===== Quoted passage
Gilles,

Here is one further minor question. How to check the feature type, whether
it is categorical or numerical?

When we traverse the tree, and get
tree.feature[node]

This can return a feature id.
Is there any easy way to know if it is related to a categorical or
numerical attribute?


Thanks again,
Rex


On Sun, Aug 30, 2015 at 11:57 PM, Gilles Louppe <g.lou...@gmail.com> wrote:

> Also, have a look at the documentation here
>
> https://github.com/scikit-learn/scikit-learn/blob/master/sklearn/tree/_tree.pyx#L3205
> to understand the structure of the tree_ object.
>
> On 31 August 2015 at 08:55, Gilles Louppe <g.lou...@gmail.com> wrote:
> > Here is a sample code on how to retrieve the nodes traversed by a given
> sample:
> >
> > from sklearn.tree import DecisionTreeClassifier
> > from sklearn.datasets import load_iris
> >
> > iris = load_iris()
==========
===== Dataset rows
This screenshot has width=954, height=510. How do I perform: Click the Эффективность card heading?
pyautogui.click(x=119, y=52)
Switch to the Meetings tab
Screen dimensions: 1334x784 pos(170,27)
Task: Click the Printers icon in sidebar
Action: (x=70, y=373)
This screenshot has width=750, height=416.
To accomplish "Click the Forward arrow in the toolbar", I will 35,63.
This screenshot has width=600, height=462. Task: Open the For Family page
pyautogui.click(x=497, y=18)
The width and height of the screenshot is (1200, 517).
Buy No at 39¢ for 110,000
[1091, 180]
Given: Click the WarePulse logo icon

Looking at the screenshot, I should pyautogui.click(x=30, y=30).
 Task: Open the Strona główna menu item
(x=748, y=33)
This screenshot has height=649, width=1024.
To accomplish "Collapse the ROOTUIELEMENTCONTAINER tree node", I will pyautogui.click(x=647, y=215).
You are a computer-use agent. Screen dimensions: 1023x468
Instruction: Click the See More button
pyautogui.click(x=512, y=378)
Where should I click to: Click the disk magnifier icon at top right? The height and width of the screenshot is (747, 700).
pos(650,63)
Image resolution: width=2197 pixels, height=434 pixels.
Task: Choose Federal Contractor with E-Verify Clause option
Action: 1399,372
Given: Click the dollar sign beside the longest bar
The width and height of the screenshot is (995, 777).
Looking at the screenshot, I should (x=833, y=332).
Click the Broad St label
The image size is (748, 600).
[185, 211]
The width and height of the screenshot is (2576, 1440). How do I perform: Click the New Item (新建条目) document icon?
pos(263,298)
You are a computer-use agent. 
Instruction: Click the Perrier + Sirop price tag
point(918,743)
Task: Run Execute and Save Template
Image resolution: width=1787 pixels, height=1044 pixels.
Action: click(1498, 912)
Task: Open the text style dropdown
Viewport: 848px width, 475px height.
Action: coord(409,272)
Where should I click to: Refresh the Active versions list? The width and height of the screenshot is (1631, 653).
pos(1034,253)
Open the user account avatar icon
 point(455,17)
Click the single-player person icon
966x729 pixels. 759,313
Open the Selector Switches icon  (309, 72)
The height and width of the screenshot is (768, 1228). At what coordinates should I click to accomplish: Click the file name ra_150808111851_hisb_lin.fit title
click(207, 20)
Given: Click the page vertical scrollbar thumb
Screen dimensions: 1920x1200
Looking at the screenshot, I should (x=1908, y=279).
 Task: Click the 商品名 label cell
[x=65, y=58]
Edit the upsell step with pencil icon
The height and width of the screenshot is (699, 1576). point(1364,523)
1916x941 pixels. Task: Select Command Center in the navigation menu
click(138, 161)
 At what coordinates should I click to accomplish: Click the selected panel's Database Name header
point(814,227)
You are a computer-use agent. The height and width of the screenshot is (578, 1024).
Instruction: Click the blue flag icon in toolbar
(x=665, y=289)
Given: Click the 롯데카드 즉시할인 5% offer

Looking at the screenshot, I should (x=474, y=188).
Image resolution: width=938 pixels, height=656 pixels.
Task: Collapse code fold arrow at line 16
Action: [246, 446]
==========
The problem:
Rewrite the mailing list message from "Here is one" to "numerical attribute?", replacing "categorical" with "discrete". None of the data above is needed here.

Solution:
Here is one further minor question. How to check the feature type, whether
it is discrete or numerical?

When we traverse the tree, and get
tree.feature[node]

This can return a feature id.
Is there any easy way to know if it is related to a discrete or
numerical attribute?